"Why doesn’t the president and the Republican Party also talk about the economy? It’s just right there in front of them," CNN’s Andy Serwer asked University of Virginia political scientist Larry Sabato on the April 29 "In the Money." "The economy is doing pretty darn well. There’s job growth, GDP growth. Yet they just don’t seem to be able to get a handle on that."
Yet CNN, and Serwer in particular have frequently painted the economy in a pessimistic light during President Bush’s tenure in office.
"For the second day in a row the stock market took a drop," CNN’s Miles O’Brien noted on the October 6, 2005, "American Morning." "And I think it’s — what do we need, those ‘Whip Inflation Now’ buttons, maybe." Serwer agreed: "Back to the ’70s. Turn your thermostat down, get your cardigans out."
Weeks before Christmas, Serwer ladled out coal for his viewers’ stockings, focusing on recent layoffs at Ford. The "American Morning" business brief for Dec. 2, 2005, was for Serwer a "litany of bad news, really. Plant closings and layoffs, declining sales, it’s sort of adding up to a very gloomy holiday season."
Serwer’s pessimism showed up again on the Dec. 8, 2005 "American Morning" as the business contributor warned of how "800,000 jobs might be lost" if the housing market would collapse. Even this was too much for colleague Carol Costello, who talked him down: "maybe it’s not so much the bubble is going to burst, but things are just readjusting to where they should be."

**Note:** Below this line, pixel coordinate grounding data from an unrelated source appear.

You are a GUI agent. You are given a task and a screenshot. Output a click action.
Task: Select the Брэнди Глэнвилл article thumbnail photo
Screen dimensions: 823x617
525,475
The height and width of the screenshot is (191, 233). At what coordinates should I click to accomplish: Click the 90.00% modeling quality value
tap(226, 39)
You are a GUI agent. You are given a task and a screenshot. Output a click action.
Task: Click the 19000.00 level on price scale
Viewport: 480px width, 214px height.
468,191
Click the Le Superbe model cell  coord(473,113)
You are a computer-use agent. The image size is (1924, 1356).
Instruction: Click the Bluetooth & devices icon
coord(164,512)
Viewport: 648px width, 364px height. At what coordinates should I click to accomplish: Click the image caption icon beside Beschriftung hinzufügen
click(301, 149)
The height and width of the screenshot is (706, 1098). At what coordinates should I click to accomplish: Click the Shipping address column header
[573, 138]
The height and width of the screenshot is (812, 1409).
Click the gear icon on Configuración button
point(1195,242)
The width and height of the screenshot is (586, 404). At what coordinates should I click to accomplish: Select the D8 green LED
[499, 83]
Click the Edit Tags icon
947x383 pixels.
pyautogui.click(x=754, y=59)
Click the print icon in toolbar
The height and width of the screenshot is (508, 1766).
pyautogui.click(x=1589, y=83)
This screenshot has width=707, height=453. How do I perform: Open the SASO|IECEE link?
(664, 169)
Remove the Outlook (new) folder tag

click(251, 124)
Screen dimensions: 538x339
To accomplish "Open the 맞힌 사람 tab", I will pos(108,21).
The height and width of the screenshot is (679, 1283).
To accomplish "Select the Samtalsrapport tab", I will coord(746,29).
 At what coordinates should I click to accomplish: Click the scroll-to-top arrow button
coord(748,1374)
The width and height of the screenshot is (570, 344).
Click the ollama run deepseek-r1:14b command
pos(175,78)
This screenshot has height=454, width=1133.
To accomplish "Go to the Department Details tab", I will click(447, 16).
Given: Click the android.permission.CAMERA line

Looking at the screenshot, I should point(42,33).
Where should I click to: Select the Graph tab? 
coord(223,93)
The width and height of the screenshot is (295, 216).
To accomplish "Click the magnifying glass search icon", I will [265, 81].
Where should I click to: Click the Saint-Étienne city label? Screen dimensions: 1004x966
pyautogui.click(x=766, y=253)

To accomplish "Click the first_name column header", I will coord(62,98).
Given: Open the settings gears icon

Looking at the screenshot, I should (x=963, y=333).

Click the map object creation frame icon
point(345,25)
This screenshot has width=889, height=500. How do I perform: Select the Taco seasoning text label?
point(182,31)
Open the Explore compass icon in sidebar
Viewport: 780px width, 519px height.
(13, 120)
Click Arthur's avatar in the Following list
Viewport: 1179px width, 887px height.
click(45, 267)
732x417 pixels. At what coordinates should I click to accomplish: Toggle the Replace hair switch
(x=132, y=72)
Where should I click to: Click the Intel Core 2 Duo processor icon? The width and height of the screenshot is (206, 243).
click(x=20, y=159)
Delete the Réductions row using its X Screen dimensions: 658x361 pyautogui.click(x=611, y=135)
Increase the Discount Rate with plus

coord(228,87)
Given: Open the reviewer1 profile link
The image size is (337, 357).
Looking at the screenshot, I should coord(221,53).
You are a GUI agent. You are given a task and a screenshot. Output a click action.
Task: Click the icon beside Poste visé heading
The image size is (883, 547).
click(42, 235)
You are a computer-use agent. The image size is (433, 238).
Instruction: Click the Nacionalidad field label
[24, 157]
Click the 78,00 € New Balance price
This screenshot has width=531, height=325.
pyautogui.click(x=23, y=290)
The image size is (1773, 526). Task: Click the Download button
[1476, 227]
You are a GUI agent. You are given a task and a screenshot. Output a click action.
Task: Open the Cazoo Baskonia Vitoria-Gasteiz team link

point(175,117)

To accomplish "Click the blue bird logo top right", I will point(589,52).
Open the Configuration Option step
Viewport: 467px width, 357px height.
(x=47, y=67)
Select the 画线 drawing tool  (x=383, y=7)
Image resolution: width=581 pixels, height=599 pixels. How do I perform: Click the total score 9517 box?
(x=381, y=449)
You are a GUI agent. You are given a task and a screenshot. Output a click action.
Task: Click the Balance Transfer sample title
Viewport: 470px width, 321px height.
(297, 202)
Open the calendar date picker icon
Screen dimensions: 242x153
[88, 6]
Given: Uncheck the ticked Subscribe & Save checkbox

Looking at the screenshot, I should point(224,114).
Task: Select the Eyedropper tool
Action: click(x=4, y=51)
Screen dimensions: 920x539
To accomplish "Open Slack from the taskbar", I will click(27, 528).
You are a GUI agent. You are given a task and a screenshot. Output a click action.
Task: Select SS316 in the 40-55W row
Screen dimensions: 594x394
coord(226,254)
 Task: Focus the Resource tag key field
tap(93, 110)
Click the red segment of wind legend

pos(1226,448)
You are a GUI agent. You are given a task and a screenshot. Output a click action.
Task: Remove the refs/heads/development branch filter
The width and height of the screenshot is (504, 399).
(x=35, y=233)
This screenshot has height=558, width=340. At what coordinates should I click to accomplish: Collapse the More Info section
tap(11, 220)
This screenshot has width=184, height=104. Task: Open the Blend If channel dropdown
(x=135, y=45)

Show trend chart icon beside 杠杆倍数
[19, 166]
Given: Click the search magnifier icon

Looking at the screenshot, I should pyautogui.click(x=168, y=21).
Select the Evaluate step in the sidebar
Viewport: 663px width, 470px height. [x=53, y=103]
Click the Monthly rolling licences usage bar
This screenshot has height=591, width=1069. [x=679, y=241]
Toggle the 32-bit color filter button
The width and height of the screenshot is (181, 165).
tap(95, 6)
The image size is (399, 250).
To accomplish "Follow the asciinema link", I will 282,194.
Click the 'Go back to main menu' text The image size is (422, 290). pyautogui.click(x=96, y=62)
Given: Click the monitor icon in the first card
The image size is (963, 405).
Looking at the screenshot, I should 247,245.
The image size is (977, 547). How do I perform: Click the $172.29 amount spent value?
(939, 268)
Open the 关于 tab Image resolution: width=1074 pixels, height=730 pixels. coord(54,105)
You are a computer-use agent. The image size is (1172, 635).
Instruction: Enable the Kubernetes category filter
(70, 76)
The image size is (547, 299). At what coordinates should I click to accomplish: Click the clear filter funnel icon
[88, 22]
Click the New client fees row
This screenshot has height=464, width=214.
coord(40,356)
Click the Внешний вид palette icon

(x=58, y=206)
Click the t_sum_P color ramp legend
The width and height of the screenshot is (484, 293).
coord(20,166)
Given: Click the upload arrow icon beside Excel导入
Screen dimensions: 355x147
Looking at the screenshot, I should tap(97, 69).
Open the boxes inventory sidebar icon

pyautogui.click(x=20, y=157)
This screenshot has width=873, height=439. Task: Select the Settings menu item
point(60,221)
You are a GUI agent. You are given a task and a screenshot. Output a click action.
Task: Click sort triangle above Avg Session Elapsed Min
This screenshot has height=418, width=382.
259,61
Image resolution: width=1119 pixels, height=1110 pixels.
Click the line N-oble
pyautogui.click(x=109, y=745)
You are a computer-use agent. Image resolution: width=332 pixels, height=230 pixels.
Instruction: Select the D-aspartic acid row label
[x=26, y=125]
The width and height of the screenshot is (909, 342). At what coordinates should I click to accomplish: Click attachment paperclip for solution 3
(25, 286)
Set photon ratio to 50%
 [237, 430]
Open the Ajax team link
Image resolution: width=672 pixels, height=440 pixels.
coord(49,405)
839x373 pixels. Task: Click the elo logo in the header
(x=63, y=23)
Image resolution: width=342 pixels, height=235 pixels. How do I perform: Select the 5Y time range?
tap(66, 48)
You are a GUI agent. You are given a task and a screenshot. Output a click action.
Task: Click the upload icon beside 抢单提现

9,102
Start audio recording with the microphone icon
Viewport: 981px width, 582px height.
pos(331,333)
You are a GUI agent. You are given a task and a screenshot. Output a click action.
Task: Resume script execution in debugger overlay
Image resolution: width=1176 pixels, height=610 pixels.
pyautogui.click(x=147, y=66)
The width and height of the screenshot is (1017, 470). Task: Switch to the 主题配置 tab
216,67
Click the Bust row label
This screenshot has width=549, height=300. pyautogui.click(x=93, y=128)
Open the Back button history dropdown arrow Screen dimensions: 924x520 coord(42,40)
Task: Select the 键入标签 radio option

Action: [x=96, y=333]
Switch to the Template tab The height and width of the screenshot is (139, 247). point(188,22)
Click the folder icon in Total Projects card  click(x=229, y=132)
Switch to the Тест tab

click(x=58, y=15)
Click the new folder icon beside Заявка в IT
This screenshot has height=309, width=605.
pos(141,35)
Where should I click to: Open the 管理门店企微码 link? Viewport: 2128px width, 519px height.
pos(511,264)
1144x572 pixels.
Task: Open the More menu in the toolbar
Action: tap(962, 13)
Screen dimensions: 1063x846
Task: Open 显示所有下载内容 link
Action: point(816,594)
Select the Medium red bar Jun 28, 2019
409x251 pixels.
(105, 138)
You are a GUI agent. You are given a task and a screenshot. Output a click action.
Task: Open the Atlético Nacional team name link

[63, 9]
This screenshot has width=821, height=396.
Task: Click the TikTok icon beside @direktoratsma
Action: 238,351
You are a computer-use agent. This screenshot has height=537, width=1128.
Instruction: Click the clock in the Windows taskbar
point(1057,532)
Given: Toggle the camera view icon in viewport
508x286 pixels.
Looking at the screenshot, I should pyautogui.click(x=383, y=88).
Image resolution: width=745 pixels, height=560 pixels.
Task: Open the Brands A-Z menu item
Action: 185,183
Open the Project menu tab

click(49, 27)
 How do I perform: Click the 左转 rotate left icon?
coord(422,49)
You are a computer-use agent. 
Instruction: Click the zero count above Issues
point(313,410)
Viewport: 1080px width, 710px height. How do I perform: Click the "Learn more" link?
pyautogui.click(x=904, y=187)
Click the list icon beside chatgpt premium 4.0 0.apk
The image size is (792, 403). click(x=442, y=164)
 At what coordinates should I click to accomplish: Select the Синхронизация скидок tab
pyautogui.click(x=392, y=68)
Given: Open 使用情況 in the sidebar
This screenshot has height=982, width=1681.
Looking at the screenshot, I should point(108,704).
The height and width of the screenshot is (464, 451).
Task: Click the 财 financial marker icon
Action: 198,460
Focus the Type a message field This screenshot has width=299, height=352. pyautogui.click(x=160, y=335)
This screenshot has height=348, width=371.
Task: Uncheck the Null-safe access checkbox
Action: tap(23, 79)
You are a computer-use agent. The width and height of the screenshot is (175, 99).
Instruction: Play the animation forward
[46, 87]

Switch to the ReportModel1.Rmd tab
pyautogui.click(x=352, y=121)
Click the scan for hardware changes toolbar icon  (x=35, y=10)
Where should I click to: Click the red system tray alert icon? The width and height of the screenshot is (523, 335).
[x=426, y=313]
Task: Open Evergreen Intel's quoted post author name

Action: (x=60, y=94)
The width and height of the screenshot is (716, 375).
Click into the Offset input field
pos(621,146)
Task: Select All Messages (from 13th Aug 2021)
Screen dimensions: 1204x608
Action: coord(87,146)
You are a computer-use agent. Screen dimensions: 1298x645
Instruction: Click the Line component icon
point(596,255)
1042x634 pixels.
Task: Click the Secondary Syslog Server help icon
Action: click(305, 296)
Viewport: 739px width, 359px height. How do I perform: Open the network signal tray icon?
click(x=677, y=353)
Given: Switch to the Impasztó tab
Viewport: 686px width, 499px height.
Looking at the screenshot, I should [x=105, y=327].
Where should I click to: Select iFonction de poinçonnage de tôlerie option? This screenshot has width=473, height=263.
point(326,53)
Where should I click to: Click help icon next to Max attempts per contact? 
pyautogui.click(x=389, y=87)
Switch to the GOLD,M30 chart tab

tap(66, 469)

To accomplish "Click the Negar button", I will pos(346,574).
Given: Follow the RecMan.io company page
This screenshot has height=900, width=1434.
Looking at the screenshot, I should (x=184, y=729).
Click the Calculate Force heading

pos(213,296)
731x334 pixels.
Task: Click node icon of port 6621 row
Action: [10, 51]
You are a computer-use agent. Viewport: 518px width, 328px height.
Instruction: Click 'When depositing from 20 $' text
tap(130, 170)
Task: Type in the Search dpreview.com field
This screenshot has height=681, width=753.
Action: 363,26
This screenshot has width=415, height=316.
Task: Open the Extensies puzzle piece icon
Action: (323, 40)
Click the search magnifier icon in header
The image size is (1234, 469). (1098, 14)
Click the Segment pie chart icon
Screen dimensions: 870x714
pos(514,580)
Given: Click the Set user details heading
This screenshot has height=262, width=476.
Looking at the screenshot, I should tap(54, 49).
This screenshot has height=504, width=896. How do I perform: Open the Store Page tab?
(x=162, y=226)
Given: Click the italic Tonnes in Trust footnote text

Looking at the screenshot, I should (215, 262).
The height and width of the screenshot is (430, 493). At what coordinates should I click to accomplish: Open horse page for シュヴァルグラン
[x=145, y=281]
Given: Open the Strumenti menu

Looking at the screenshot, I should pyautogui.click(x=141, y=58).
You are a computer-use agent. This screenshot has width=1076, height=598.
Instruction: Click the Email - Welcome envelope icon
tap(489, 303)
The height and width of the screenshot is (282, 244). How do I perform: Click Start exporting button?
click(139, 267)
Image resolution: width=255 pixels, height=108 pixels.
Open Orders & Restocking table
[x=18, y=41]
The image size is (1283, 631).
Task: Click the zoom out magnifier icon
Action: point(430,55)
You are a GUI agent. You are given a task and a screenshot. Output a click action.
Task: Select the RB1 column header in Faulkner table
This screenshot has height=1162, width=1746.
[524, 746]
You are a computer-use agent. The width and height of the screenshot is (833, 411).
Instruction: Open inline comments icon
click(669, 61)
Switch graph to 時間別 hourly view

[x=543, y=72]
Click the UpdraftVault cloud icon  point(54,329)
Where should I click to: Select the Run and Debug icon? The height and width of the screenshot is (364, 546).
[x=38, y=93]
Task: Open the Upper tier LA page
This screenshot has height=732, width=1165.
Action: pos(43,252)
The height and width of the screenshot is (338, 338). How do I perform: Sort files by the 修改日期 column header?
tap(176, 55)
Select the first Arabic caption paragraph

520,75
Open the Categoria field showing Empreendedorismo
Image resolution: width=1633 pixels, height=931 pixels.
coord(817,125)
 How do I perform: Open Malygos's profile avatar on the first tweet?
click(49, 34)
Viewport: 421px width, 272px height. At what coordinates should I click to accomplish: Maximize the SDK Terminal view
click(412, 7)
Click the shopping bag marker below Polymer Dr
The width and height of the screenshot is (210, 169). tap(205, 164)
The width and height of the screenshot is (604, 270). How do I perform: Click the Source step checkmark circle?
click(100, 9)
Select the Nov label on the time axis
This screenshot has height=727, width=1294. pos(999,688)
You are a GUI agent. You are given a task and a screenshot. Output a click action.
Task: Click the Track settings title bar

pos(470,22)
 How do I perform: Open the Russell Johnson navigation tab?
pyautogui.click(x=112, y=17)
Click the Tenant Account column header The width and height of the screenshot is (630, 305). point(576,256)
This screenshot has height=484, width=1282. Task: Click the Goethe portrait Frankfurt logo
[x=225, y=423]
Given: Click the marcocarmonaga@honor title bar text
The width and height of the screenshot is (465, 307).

CNN’s pessimism goes back even to election season. "None of the media studied did a good job of covering" the economy consistently, the Free Market Project found in its October 2004 study "One Economy, Two Spins." While "CNN was the best" of the networks studied, with balanced coverage of the Clinton economy in the summer months of his 1996 reelection campaign, with President "Bush, that balance went out the window." Of the five stories on the economy in a similar time frame in 2004, only one was positive, the FMP study found.